Kepatuhan juga merupakan salah satu faktor; Namun, populasi penulis adalah
staf rumah sakit dan penghitungan tablet digunakan untuk memeriksa
kepatuhan. Jika ada, kepatuhan akan lebih tinggi daripada di kelompok
pasien.Jika kadar obat dalam plasma stabil tidak dapat diperoleh pada
sukarelawan sehat yang bermotivasi tinggi di bawah pengawasan ketat
pengawasan itu tidak mungkin dicapai pada pasien dengan multiple obat-
obatan yang memiliki patologi bersama yang merupakan predisposisi
resistensi aspirin. Dosis aspirin yang lebih rendah digunakan dalam upaya
untuk menghindari efek samping dan melestarikan prostasiklin formasi,
namun, dosis aspirin saat ini mencapai batas kemanjuran dan dalam
beberapa kasus aspirin dosis rendah aspirin tanpa dosis.

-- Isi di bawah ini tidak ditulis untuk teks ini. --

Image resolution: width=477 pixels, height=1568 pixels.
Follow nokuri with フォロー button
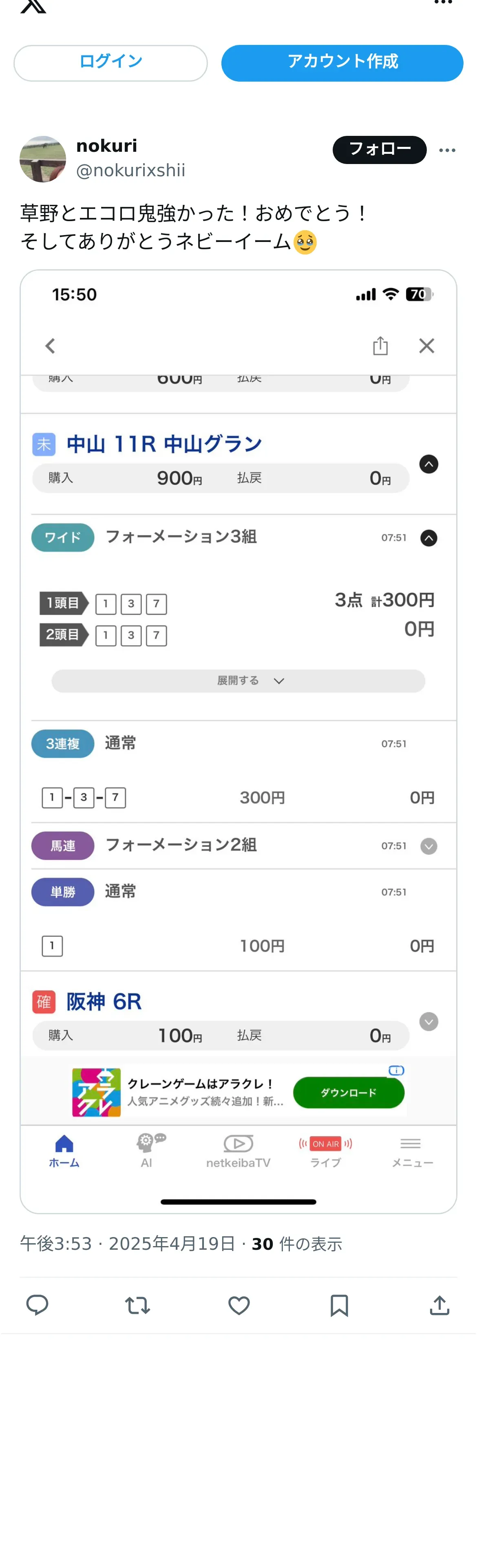point(379,150)
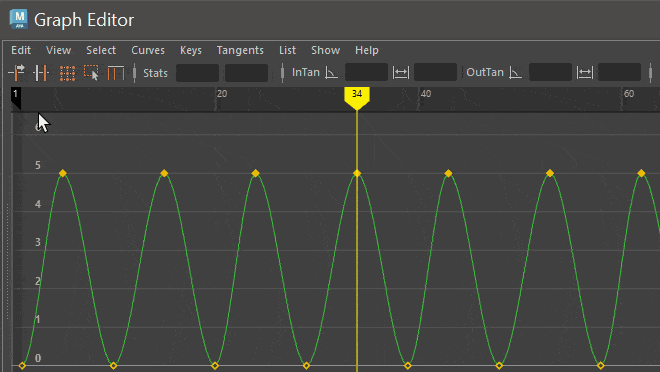This screenshot has height=372, width=660.
Task: Select the Region tool icon
Action: [91, 73]
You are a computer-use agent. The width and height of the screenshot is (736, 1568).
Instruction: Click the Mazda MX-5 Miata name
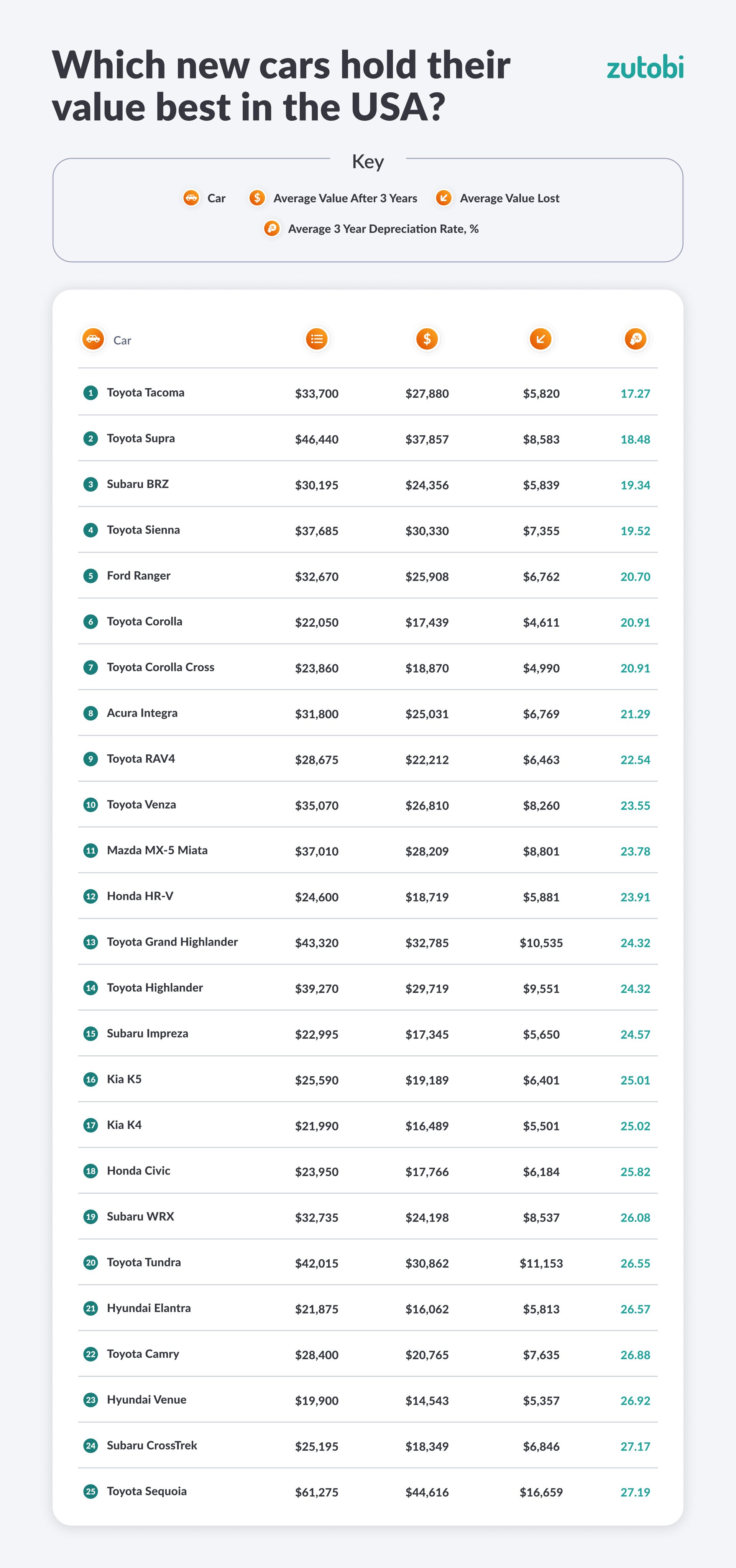[157, 850]
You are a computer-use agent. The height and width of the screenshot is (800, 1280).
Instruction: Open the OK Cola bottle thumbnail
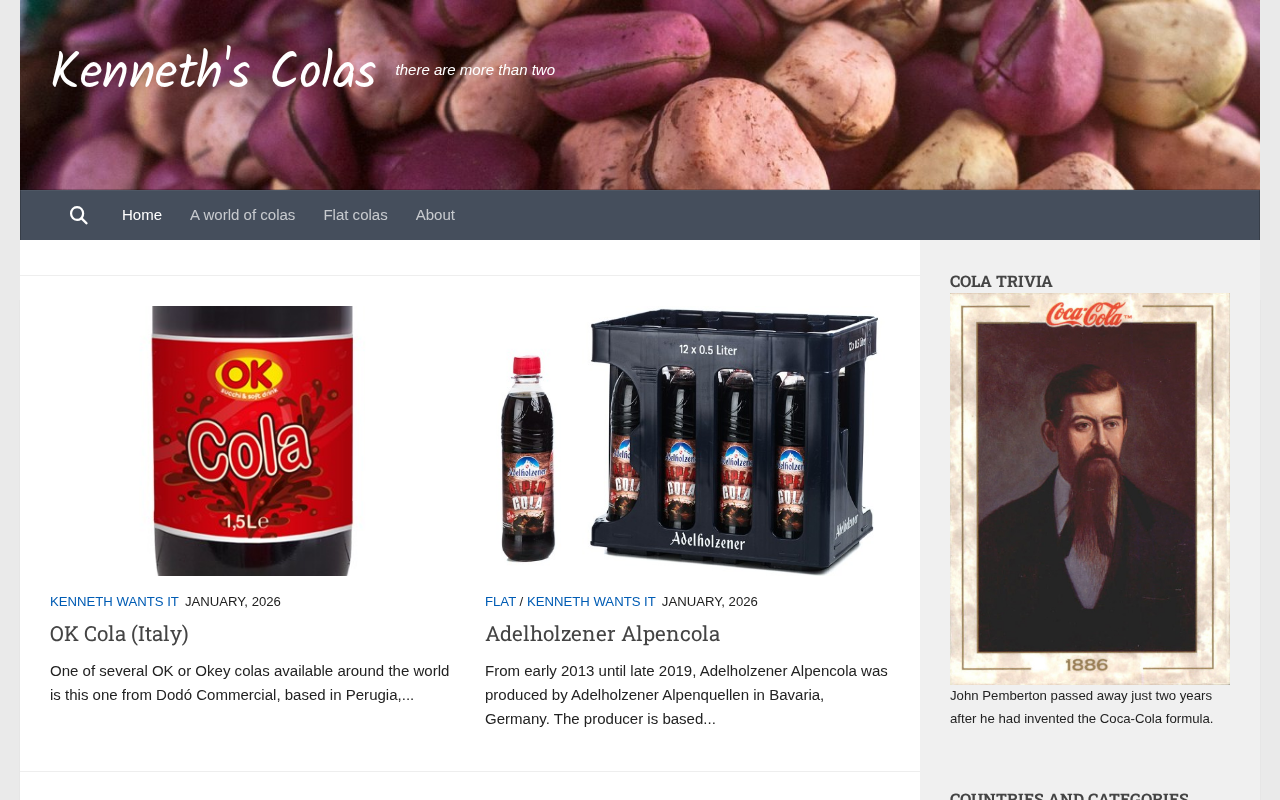coord(252,441)
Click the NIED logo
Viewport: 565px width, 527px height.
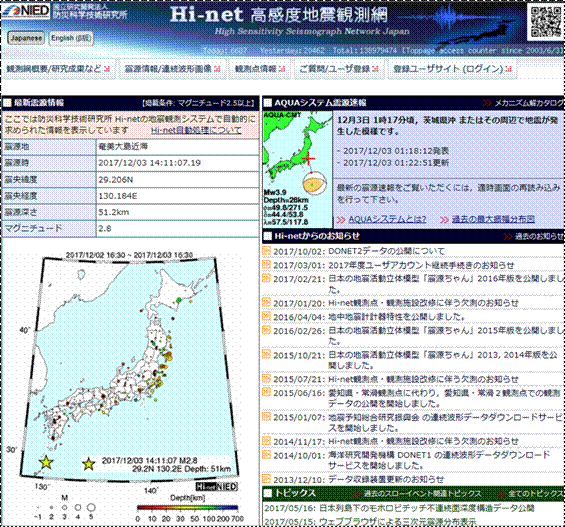[26, 11]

Pedoman American Heart Association saat ini merekomendasikan
penggunaan aspirin 75 hingga 160 mg setiap hari untuk pencegahan primer
stroke dan infark miokard. Data akan menunjukkan bahwa pasien yang
menggunakan sediaan aspirin enterik dosis rendah cenderung tidak
mendapatkan manfaat penuh aspirin karena preparat berlapis enterik
memberikan dosis setara dengan 50 mg aspirin biasa. Penggunaan dosis
yang lebih tinggi dari aspirin akan memecahkan masalah; Namun, ini
mengarah ke peningkatan kejadian perdarahan.29 Bukti peningkatan
perdarahan gastrointestinal dengan aspirin polos dosis rendah relatif terhadap
sediaan salut enterik dosis ekivalen tidak meyakinkan, dan karena itu mungkin
pengembalian ke persiapan obat asli, jika ditoleransi, mungkin merupakan
strategi terbaik.
Kesimpulannya, penggunaan preparat aspirin 75 mg salut enterik dalam
individu dapat mempengaruhi penghambatan COX . yang tidak lengkap
dibandingkan dengan aspirin biasa (75 mg). Untuk memastikan memadai
penghambatan aspirin polos produksi tromboksan (75 mg) atau dosis
bioekivalen aspirin enterik (diperkirakan sekitar 100 mg) harus digunakan.